## [Problem description]
Records follow. Select each line holding "agent".

## [Task material]
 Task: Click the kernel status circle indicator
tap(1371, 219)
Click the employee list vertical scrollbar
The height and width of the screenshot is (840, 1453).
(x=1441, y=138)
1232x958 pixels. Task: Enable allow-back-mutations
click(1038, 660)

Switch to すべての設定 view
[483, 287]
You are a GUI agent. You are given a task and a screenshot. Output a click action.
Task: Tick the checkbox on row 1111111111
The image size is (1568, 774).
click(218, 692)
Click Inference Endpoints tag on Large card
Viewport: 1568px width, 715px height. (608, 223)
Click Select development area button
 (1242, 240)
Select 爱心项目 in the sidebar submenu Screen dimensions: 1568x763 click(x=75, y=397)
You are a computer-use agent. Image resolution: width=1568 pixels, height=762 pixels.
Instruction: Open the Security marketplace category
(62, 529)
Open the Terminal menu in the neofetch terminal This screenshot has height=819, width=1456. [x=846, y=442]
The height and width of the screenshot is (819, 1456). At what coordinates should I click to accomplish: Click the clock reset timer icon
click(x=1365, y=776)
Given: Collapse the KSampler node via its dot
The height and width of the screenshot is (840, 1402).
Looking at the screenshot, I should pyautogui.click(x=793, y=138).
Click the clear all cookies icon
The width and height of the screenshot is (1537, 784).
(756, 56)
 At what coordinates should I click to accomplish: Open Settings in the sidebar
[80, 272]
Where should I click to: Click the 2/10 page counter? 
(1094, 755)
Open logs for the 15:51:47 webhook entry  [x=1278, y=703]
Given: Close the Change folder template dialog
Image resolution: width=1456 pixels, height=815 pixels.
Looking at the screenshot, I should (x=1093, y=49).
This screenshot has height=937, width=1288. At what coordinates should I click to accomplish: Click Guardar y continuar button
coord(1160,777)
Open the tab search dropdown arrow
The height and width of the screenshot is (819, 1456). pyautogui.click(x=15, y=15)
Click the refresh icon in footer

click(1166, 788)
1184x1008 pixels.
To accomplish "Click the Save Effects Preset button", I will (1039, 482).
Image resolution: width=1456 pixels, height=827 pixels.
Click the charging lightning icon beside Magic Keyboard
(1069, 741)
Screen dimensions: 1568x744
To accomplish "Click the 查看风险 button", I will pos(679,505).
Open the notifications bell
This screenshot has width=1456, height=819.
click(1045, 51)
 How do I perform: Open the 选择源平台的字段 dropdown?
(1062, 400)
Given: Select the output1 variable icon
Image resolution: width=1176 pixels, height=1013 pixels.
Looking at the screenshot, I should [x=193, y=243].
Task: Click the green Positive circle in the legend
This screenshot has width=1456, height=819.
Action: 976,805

## [Final answer]
You are a GUI agent. You are given a task and a screenshot. Output a click action.
You are a computer-use agent. Image resolution: width=1568 pixels, height=762 pixels.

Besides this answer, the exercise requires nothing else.